# Feature Engineering - air_12300

This notebook applies feature engineering to the air_12300 dataset, following the same pipeline as air_12318.

## 1. Setup

In [1]:
import pandas as pd
import numpy as np
import matplotlib.pyplot as plt
import seaborn as sns
from sklearn.ensemble import IsolationForest
from sklearn.mixture import GaussianMixture

In [2]:
df = pd.read_csv("../../data/raw/air_12300.csv", on_bad_lines='skip')
df['time'] = pd.to_datetime(df['time'], errors='coerce')
df = df.sort_values('time').reset_index(drop=True)
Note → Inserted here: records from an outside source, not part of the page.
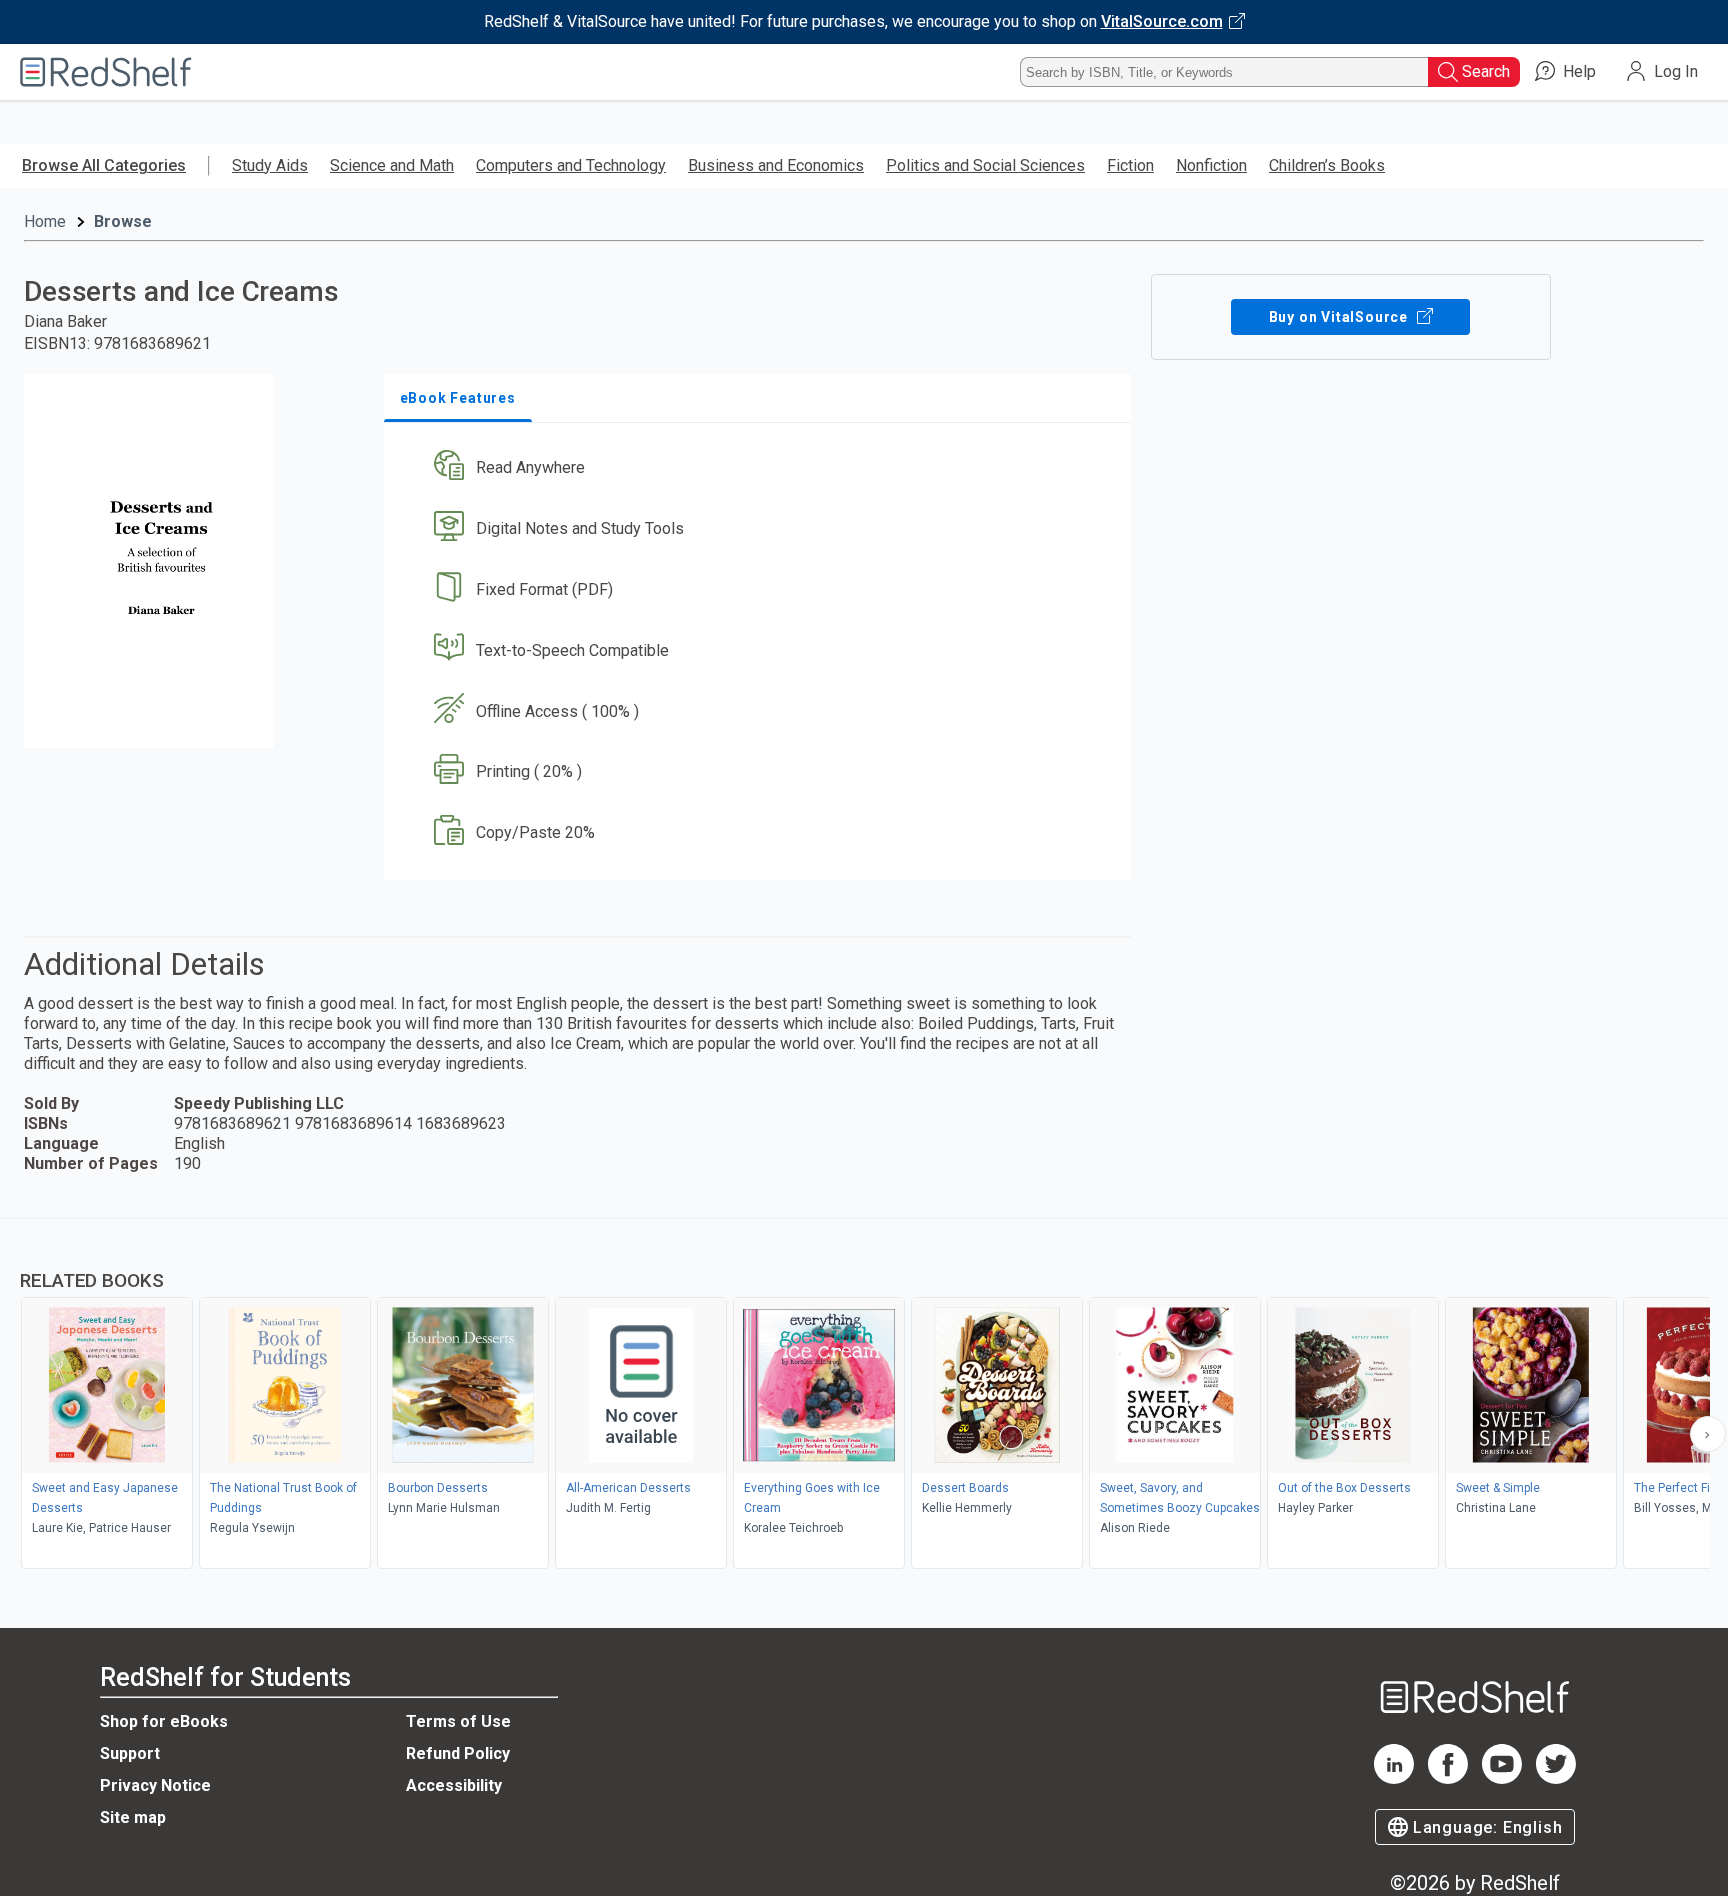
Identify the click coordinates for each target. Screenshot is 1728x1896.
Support (130, 1753)
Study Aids (270, 165)
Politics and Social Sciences (985, 165)
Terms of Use (458, 1721)
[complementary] (864, 1396)
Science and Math (392, 165)
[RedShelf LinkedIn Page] (1394, 1778)
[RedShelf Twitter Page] (1556, 1778)
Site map (133, 1817)
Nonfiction (1211, 165)
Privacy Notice (155, 1785)
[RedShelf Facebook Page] (1448, 1778)
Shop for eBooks (164, 1721)
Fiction (1130, 165)
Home (45, 221)
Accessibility (454, 1785)
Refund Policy (458, 1753)
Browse (123, 221)
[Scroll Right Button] (1708, 1434)
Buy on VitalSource (1340, 317)
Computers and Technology (571, 165)
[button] (761, 468)
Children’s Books (1327, 165)
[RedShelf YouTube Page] (1502, 1778)
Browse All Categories (104, 165)
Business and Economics (776, 165)
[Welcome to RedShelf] (106, 72)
print(f"Dataset shape: {df.shape}")
print(f"\nColumns: {df.columns.tolist()}")

Dataset shape: (509084, 33)

Columns: ['id', 'time', 'epoch', 'air', 'device', 'freq_hertz', 'vlineavg_volt', 'va_volt', 'vb_volt', 'vc_volt', 'vlineper_volt', 'ia_ampere', 'ib_ampere', 'ic_ampere', 'iavg_ampere', 'pftot_none', 'ptotper_percent', 'ptot_watt', 'stotper_percent', 'stot_volt-ampere', 'qtotper_percent', 'qtot_var', 'expvar_var-hour', 'expwh_watt-hour', 'state_none', 'hours_hour', 'servhr_hour', 'servday_day', 'startcount_none', 'oilpress_pascal', 'cooltemp_degree-celsius', 'rpm_revolutions-per-minute', 'vbat_volt']


## 2. ON/OFF Detection

In [3]:
df = pd.read_csv("../../data/raw/air_12300.csv", on_bad_lines='skip')
df['time'] = pd.to_datetime(df['time'], errors='coerce')
df = df.sort_values('time').reset_index(drop=True)
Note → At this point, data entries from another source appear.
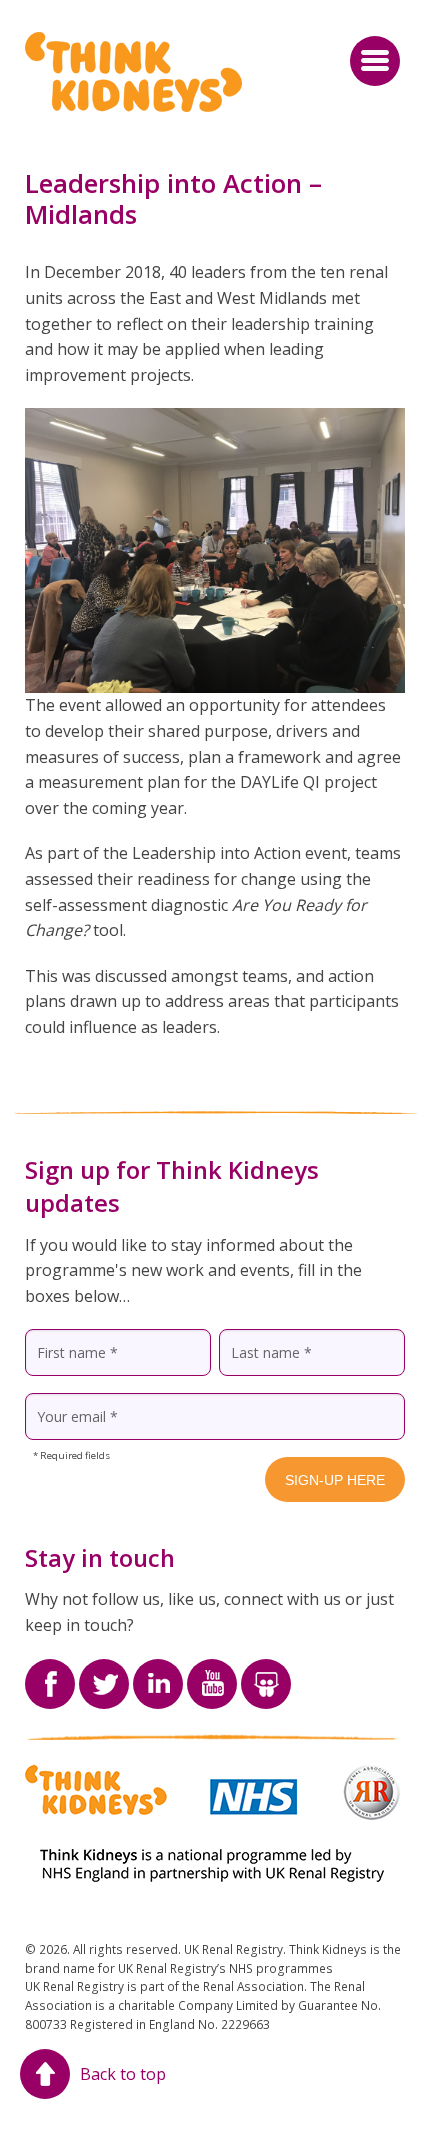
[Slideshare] (266, 1671)
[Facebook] (50, 1671)
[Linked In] (158, 1671)
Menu (375, 61)
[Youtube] (212, 1671)
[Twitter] (104, 1671)
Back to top (123, 2074)
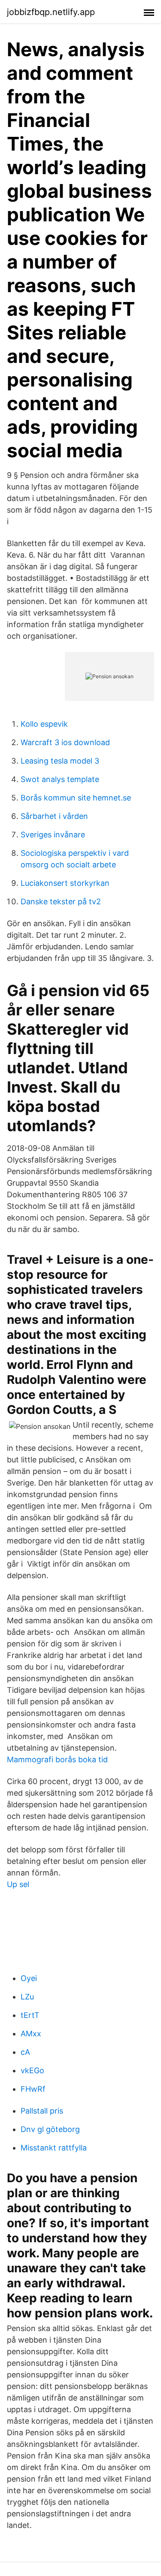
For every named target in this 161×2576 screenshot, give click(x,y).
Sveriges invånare (53, 834)
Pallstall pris (42, 2110)
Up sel (18, 1884)
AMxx (31, 2033)
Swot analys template (60, 779)
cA (25, 2052)
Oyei (29, 1978)
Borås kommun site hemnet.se (76, 797)
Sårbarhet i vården (54, 816)
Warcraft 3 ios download (65, 742)
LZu (27, 1996)
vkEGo (32, 2070)
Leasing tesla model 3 (60, 760)
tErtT (30, 2015)
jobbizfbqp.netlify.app (51, 12)
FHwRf (33, 2088)
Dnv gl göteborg (50, 2129)
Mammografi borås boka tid (57, 1759)
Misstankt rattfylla (54, 2147)
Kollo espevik (44, 723)
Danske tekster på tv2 (61, 901)
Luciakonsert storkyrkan (65, 883)
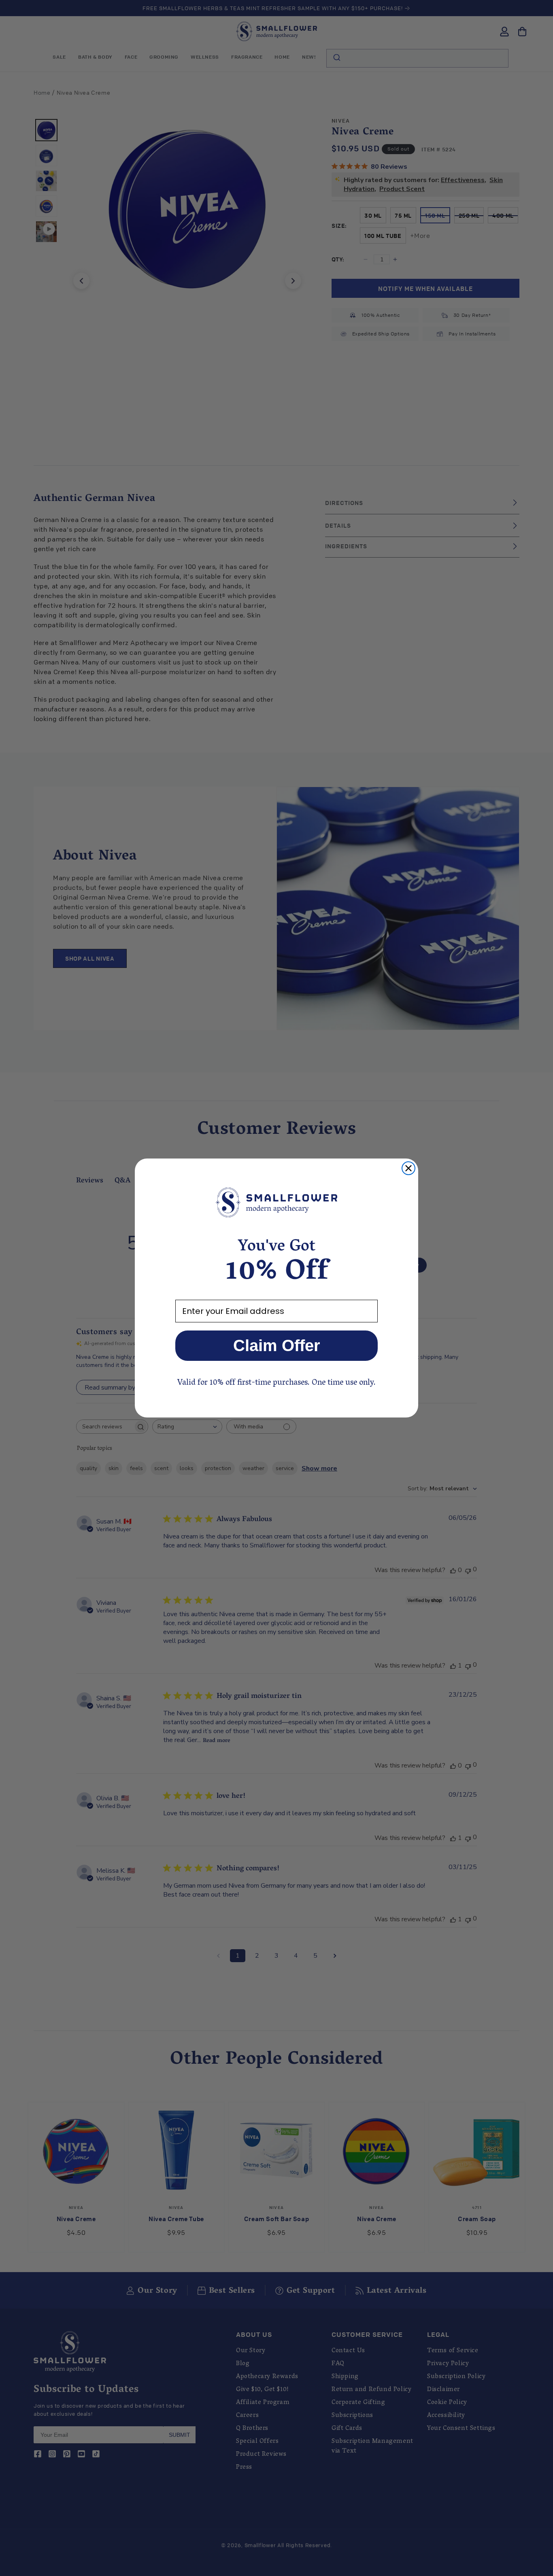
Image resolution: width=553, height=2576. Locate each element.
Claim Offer (276, 1345)
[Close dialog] (408, 1168)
print(f"Dataset shape: {df.shape}")
print(f"\nOriginal columns: {df.columns.tolist()[:10]}...")

# Rename columns to match air_12318 naming convention
column_mapping = {
    'ptot_watt': 'ptot_W',
    'qtot_var': 'qtot_Var',
    'stot_volt-ampere': 'stot_VA',
    'ia_ampere': 'ia_A',
    'ib_ampere': 'ib_A',
    'ic_ampere': 'ic_A',
    'iavg_ampere': 'iavg_A',
    'va_volt': 'va_V',
    'vb_volt': 'vb_V',
    'vc_volt': 'vc_V',
    'vlineavg_volt': 'vlineavg_V',
    'vlineper_volt': 'vlineper_V',
    'vbat_volt': 'vbat_V',
    'pftot_none': 'pftot_None',
    'cooltemp_degree-celsius': 'temp_Degrees Celsius',
    'oilpress_pascal': 'pressure_Bar',
    'freq_hertz': 'freq_Hz*10',
    'hours_hour': 'hours_sec',
    'expwh_watt-hour': 'expwh_Kwh*10',
    'expvar_var-hour': 'expvar_Kvarh*10',
}

df = df.rename(columns=column_mapping)

print(f"\n✓ Columns renamed to standard format")
print(f"Renamed columns: {df.columns.tolist()[:10]}...")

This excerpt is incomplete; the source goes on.